- **Short task**:
Please copy out the lines below word for word, starting at the line that contains "Select the Dashboard grid icon" and ending at the line that contains "tap(67, 1114)".

- **Extracted information**:
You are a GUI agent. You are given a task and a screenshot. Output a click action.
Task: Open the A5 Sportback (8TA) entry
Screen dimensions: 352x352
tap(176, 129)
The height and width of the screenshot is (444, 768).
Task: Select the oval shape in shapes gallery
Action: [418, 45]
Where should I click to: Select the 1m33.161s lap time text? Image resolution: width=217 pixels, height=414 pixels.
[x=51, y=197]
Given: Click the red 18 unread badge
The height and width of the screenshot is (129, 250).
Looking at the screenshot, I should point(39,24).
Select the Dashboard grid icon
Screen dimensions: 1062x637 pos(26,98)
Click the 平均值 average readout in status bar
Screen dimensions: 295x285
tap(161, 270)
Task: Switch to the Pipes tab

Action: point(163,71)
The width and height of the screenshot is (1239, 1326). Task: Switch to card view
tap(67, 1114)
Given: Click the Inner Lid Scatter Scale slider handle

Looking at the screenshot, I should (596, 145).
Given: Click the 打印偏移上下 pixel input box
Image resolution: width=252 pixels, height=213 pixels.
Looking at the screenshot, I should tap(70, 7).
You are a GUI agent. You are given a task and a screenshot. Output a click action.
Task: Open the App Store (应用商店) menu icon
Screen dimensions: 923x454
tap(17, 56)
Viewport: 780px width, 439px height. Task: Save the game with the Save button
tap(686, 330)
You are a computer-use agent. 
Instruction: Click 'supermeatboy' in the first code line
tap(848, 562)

- **Task result**:
Select the Dashboard grid icon
Screen dimensions: 1062x637 pos(26,98)
Click the 平均值 average readout in status bar
Screen dimensions: 295x285
tap(161, 270)
Task: Switch to the Pipes tab

Action: point(163,71)
The width and height of the screenshot is (1239, 1326). Task: Switch to card view
tap(67, 1114)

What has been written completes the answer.